__EXERCISE REQUIREMENTS__. Give a count of the lines below that have the string "computer" in them, with no other words.

-- RECORDS PROVIDED follows --

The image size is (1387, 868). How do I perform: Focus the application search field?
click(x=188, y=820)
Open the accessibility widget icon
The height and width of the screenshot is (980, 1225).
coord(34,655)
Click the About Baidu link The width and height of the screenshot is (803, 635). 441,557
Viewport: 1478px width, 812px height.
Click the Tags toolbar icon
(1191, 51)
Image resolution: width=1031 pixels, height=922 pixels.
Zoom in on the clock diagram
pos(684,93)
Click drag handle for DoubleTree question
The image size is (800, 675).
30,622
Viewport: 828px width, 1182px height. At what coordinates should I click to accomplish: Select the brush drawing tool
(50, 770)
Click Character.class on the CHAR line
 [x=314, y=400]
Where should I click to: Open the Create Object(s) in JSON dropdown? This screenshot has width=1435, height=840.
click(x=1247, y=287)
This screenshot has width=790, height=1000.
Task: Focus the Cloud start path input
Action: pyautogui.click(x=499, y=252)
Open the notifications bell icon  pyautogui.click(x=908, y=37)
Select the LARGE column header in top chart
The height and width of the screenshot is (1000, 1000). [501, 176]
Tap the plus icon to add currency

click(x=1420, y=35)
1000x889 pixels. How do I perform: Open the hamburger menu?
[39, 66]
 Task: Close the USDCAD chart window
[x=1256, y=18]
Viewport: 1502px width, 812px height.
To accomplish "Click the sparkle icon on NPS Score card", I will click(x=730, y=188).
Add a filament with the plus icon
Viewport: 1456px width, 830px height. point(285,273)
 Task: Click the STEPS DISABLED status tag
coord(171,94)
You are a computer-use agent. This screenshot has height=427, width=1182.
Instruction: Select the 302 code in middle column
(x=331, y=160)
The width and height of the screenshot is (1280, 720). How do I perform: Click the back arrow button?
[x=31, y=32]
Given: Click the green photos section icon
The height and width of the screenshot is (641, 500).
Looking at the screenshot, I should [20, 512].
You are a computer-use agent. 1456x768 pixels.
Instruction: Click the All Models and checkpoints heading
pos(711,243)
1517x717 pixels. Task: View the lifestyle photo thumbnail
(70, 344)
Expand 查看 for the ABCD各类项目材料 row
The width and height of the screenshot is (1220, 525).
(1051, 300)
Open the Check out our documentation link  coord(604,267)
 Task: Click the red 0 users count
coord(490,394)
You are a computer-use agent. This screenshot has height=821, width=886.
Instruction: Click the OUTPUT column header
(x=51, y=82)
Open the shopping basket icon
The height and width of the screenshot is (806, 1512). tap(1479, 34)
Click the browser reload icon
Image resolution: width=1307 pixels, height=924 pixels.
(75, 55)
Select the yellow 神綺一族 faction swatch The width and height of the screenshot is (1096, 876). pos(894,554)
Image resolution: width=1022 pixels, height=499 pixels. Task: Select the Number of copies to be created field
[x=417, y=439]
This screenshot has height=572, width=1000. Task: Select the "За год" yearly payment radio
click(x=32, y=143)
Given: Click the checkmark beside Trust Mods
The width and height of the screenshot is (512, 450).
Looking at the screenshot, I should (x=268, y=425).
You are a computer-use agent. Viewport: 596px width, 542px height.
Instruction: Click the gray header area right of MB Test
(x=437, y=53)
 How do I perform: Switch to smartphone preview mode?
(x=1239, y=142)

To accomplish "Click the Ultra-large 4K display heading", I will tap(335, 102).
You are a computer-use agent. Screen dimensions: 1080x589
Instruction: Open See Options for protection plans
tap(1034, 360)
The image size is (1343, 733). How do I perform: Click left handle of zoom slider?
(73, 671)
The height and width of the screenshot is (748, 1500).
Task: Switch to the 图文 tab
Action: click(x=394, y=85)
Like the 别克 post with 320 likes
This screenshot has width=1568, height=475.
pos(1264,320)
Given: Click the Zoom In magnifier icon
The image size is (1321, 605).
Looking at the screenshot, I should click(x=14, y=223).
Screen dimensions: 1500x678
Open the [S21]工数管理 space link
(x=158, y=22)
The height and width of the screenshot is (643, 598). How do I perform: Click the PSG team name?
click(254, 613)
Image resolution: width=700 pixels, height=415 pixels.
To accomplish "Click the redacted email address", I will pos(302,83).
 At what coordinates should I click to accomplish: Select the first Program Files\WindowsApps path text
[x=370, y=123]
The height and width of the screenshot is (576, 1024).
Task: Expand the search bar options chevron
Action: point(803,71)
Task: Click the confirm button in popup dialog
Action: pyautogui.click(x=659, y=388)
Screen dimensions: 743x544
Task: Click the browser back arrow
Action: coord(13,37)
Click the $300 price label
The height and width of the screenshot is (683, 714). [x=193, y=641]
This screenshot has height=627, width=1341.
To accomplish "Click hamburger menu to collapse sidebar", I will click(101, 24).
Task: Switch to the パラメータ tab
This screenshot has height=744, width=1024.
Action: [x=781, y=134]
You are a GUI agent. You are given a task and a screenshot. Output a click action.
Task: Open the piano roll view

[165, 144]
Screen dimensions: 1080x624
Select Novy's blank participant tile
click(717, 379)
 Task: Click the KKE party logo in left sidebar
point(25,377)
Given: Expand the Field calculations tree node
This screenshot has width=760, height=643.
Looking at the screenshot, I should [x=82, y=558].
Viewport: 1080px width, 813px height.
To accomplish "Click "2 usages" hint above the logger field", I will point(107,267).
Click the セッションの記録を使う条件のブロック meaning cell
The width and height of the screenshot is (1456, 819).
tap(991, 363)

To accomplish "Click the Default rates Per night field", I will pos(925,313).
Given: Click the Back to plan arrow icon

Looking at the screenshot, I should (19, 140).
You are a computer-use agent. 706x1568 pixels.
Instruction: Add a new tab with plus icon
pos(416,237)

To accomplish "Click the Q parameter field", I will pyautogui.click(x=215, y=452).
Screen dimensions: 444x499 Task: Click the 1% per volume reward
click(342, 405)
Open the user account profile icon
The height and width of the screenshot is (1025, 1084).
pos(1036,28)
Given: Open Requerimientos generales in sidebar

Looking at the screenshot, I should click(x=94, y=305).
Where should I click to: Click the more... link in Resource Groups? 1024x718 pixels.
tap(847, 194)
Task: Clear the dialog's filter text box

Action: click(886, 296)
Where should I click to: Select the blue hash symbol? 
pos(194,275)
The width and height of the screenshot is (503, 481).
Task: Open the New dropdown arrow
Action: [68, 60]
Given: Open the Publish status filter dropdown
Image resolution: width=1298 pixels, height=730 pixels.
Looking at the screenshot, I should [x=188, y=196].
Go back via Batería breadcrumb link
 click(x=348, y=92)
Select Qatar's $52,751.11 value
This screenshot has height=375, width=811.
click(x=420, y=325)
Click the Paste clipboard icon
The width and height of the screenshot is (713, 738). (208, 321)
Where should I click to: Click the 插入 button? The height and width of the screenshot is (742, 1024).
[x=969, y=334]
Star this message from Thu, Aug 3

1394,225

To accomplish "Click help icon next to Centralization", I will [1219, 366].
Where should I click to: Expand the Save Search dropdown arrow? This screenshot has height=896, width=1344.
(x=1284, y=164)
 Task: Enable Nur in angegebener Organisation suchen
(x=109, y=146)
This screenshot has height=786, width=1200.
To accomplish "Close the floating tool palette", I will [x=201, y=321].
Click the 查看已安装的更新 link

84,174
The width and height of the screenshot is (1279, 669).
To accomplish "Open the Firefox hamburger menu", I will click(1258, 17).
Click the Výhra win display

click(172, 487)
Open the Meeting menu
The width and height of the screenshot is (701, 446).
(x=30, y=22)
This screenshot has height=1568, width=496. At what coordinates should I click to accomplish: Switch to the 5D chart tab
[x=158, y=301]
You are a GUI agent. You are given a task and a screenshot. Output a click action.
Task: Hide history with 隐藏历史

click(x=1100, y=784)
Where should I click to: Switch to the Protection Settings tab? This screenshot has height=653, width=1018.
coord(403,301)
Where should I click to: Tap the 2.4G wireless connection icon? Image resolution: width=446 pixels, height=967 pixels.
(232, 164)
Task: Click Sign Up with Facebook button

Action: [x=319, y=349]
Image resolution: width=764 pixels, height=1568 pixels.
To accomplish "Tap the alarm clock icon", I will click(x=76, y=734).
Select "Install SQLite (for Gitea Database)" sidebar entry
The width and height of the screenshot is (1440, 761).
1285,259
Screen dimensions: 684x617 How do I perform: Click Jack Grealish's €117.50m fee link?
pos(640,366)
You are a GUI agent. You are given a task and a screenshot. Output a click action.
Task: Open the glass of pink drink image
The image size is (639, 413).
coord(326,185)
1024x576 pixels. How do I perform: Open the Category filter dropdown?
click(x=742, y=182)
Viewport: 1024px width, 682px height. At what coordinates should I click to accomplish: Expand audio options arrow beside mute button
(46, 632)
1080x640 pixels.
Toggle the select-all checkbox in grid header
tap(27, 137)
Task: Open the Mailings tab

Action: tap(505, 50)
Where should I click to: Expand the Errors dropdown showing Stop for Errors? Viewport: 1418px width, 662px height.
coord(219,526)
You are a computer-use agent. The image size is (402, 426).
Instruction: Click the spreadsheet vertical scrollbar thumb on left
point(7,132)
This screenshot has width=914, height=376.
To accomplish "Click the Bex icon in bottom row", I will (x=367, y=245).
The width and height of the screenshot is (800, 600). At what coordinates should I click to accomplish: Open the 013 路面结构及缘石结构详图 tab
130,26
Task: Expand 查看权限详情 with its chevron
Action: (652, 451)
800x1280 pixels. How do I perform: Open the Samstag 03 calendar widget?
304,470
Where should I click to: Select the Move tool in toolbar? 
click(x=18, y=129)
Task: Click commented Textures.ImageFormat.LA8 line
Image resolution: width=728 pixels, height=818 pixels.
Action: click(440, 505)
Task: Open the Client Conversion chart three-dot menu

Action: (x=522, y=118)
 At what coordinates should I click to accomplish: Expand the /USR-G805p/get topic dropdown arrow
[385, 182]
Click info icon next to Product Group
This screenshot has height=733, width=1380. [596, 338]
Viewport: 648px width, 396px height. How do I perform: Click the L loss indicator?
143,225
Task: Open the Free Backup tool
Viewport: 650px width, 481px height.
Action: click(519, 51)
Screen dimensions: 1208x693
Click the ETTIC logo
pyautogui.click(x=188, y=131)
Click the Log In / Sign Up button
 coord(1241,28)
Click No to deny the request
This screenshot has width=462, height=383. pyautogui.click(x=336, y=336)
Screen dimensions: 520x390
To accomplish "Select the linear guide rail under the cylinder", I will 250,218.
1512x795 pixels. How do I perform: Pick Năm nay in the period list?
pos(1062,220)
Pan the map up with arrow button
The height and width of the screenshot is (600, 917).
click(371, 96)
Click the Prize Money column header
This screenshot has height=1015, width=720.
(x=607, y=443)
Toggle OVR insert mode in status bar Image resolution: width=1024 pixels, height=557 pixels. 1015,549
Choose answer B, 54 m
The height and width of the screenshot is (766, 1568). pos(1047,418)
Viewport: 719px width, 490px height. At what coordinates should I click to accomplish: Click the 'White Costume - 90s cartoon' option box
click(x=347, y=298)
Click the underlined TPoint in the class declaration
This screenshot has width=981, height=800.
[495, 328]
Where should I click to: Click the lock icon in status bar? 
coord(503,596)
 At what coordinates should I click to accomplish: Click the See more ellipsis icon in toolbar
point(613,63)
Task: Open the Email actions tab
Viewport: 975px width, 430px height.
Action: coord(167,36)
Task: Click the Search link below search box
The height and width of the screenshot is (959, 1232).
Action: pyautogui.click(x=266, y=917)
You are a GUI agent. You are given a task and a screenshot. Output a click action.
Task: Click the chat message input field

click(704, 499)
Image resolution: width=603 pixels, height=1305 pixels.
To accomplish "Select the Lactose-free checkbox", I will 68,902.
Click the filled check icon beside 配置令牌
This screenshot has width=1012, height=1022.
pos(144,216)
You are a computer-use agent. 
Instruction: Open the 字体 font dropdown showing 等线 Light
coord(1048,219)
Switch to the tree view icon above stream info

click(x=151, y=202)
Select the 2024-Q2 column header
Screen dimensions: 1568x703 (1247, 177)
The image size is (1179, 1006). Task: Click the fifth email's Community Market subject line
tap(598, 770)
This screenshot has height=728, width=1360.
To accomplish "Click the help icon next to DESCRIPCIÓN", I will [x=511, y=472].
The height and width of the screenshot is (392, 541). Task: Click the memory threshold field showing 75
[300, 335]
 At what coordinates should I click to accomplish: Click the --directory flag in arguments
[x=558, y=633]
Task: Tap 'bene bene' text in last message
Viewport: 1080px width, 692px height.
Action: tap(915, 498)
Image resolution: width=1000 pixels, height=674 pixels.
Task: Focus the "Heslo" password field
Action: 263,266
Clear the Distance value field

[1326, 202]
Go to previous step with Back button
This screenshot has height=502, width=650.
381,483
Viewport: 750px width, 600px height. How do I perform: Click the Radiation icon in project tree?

-- RECORDS PROVIDED concluded --

__ANSWER SPACE__. 8